42 And they continued steadfastly in the apostles’ doctrine and fellowship, in the breaking of bread, and in prayers. 43 Then fear came upon every soul, and many wonders and signs were done through the apostles. 44 Now all who believed were together, and had all things in common, 45 and sold their possessions and goods, and divided them among all, as anyone had need. 46 So continuing daily with one accord in the temple, and breaking bread from house to house, they ate their food with gladness and simplicity of heart, 47 praising God and having favor with all the people. And the Lord added to the church daily those who were being saved.

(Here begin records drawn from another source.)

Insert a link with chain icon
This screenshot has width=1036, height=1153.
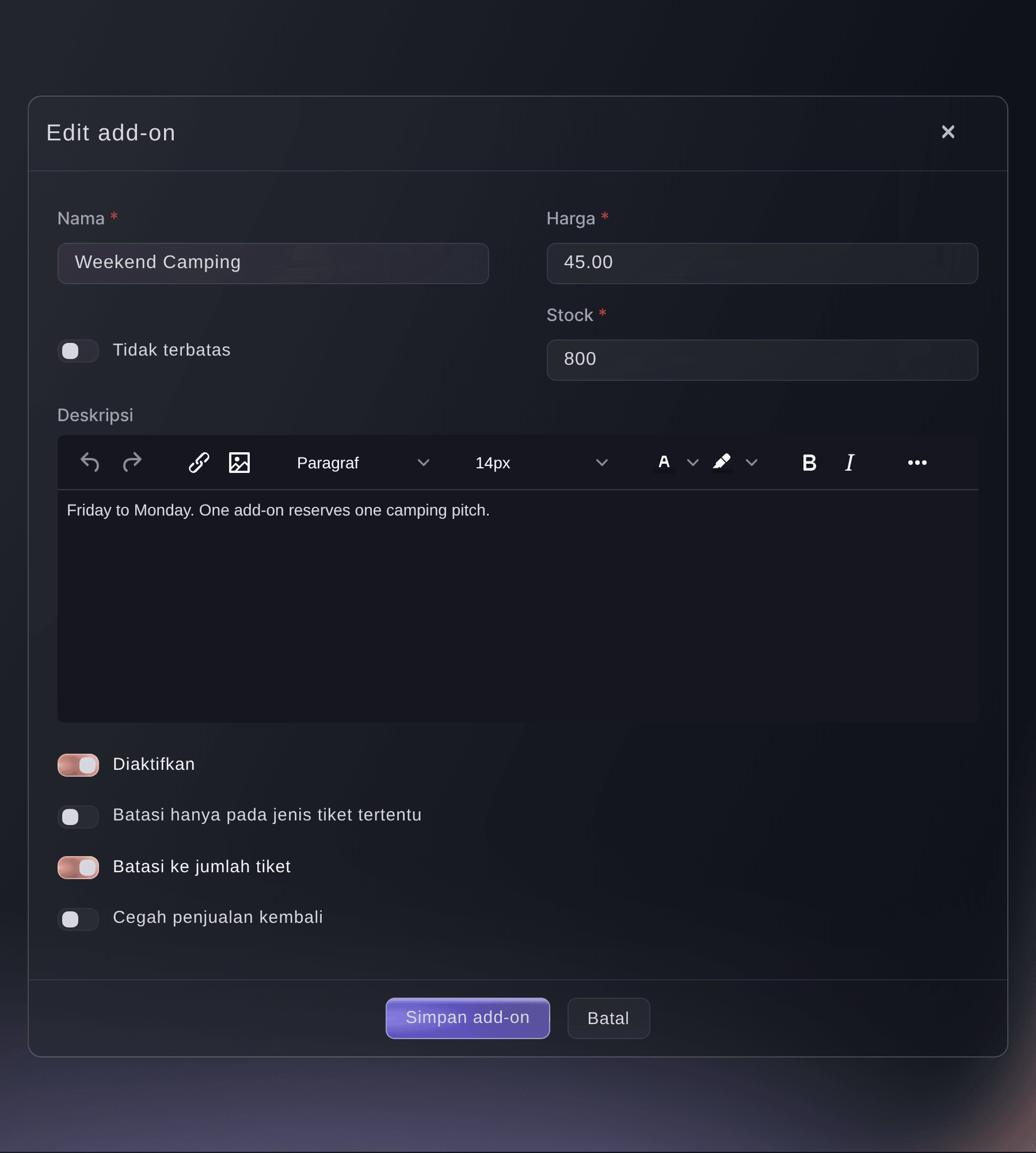pos(199,463)
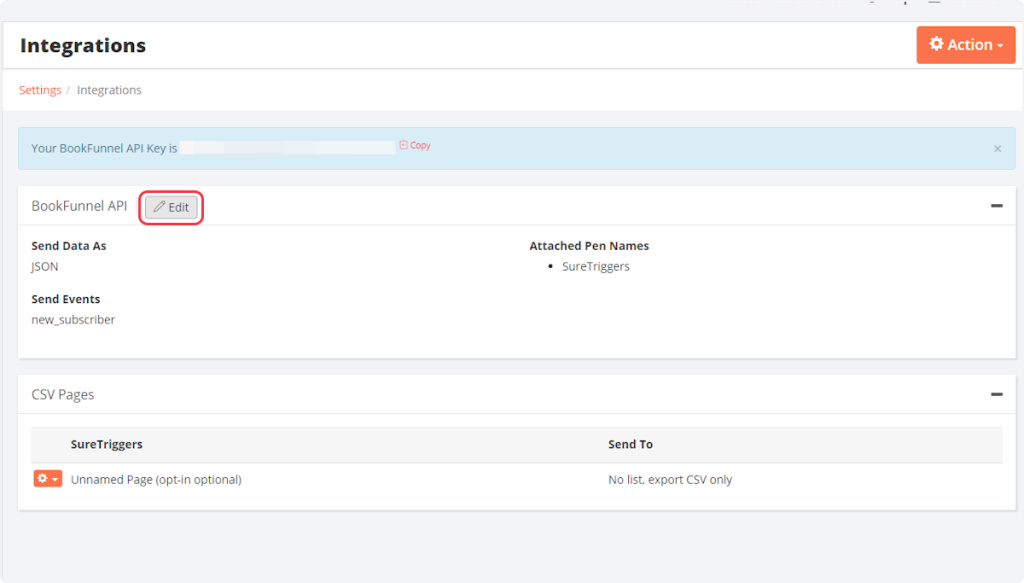The width and height of the screenshot is (1024, 583).
Task: Click the BookFunnel API panel title
Action: [x=79, y=206]
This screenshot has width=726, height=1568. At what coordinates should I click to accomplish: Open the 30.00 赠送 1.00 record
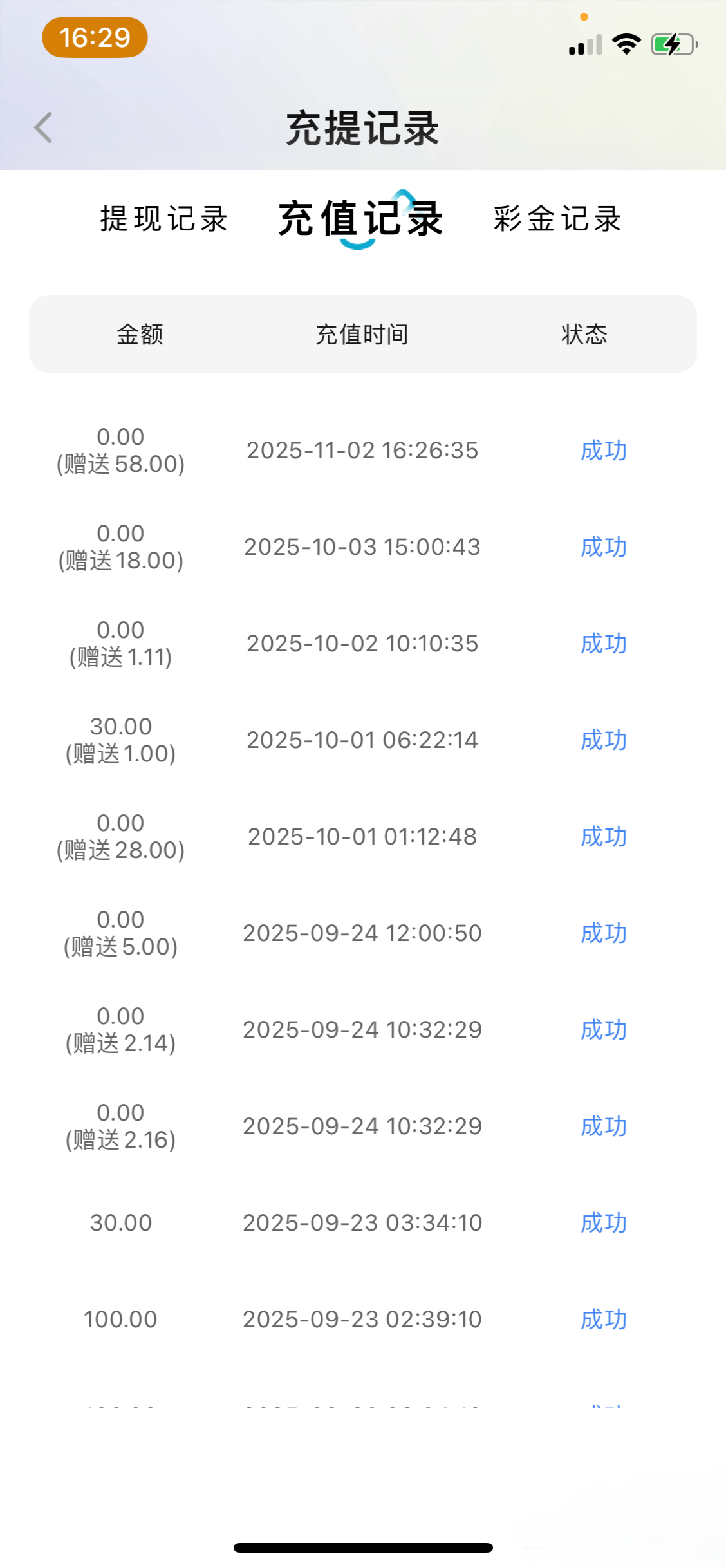120,740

What is the purpose of the church? How should she spend her time? There are a lot of answers floating around to those questions, but what does Scripture teach? Our text reveals what the early church was like in its purity just after God gave His Spirit on Pentecost. These Christians are an example to us, and we should measure our assemblies today by their standard. We find there are four things here in which the early church “continued steadfastly.”
First of all, there was a steadfast continuance in the “apostles’ doctrine,” i.e. the word of God. Many churches today have diminished their focus on faithfully teaching and preaching the word in favor of more entertaining forms of “worship”. Why? Because the people that gather have no heart for the truth! Paul warns of this day in 2 Tim 2:3 stating, “the time will come when they will not endure sound doctrine.” Brothers and sisters, the time is here! We would do well to encourage our pastors and teachers to faithfully do what Paul tells Timothy in v. 2: “Preach the word! Be ready in season and out of season. Convince, rebuke, exhort, with all longsuffering and teaching.”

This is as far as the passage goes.